EUA: De adolescentes encrenqueiros a suspeitos de terrorismo


14.06.2010 - Um foi um garoto mimado era tão propenso a acessos de raiva – brigas, xingamentos, ameaças – que seus pais começaram a levá-lo a psiquiatras aos 6 anos de idade e a medicá-lo em uma luta em vão para controlar seu humor. Segundo o relato deles, seu pavio curto e língua incendiária o forçaram a mudar de escola 10 vezes.

O outro foi preso três vezes em menos de quatro meses por crimes menores e parecia um jovem sem rumo – até desenvolver uma paixão por uma versão rígida do Islã que chocou e alienou sua família dominicana. Em poucos anos, ele estava postando posições extremistas na internet e atacando os Estados Unidos, ao mesmo tempo em que previa a queda do país.

As histórias deles começam como milhões de outras: adolescentes problemáticos que assustam e desconcertam seus vizinhos; problemas com a polícia enquanto ainda estão no colégio; pais que não conseguem competir com o senso de entrosamento ou propósito que seus filhos encontram em outro lugar.

“É claro que tentamos tudo o que podíamos”, disse Nadia Alessa, mãe de Mohammed M. Alessa, aquele que tinha acessos de fúria. “Nós não conseguíamos mantê-lo em casa”.

O capítulo seguinte dessas histórias frequentemente traça um mergulho nas drogas ou gangues, mas Mohammed Alessa, 20 anos, e Carlos E. Almonte, 24 anos, ambos criados nos subúrbios de Nova Jersey, aparentemente tinham outros planos. Eles foram presos na semana passada enquanto se preparavam para voar separadamente para o Egito – e, segundo as autoridades, se juntarem a um grupo militante na Somália para matar não-muçulmanos.

* [Trechos dos dados]:
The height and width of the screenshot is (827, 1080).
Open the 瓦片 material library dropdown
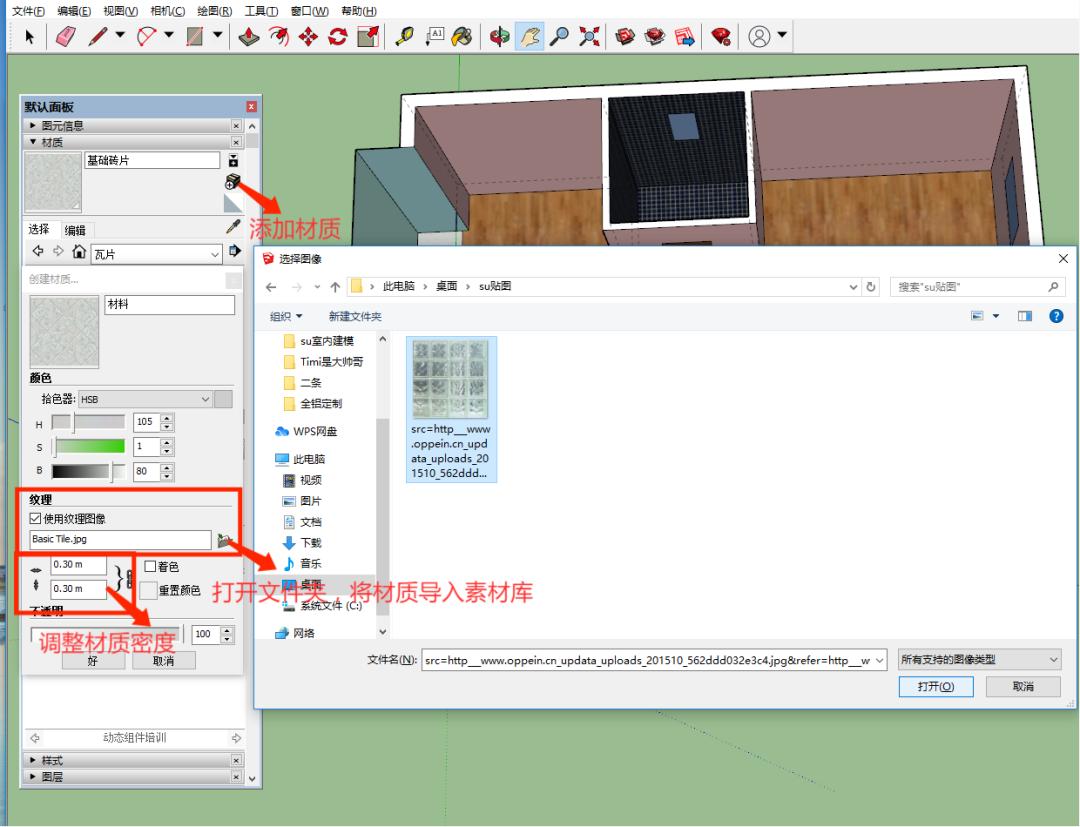(x=214, y=253)
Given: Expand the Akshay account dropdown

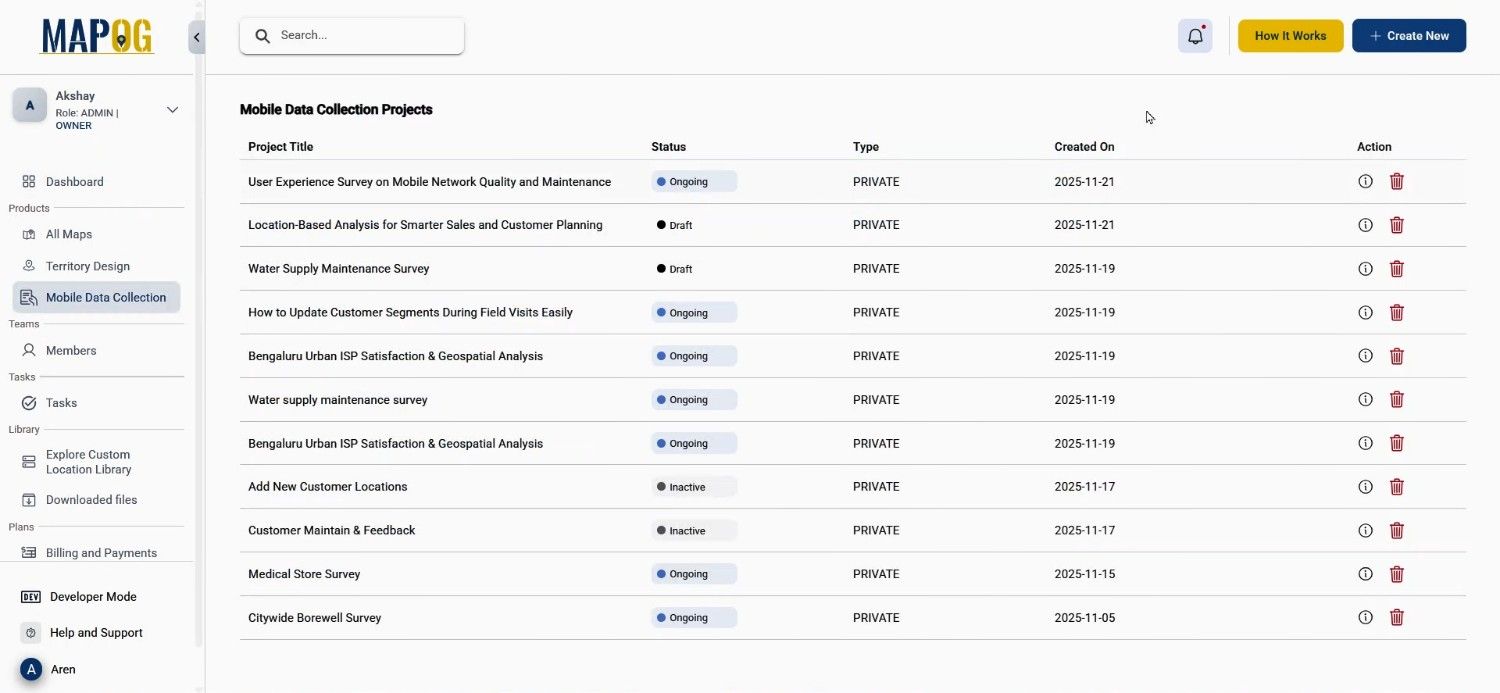Looking at the screenshot, I should (x=172, y=110).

* [Ação necessária]: Transcreva sem alterações a passagem da reportagem que vai de "O outro foi" até "em outro lugar.". Os dados não vêm da reportagem, e sim de outra fonte.

* [Resposta]:
O outro foi preso três vezes em menos de quatro meses por crimes menores e parecia um jovem sem rumo – até desenvolver uma paixão por uma versão rígida do Islã que chocou e alienou sua família dominicana. Em poucos anos, ele estava postando posições extremistas na internet e atacando os Estados Unidos, ao mesmo tempo em que previa a queda do país.

As histórias deles começam como milhões de outras: adolescentes problemáticos que assustam e desconcertam seus vizinhos; problemas com a polícia enquanto ainda estão no colégio; pais que não conseguem competir com o senso de entrosamento ou propósito que seus filhos encontram em outro lugar.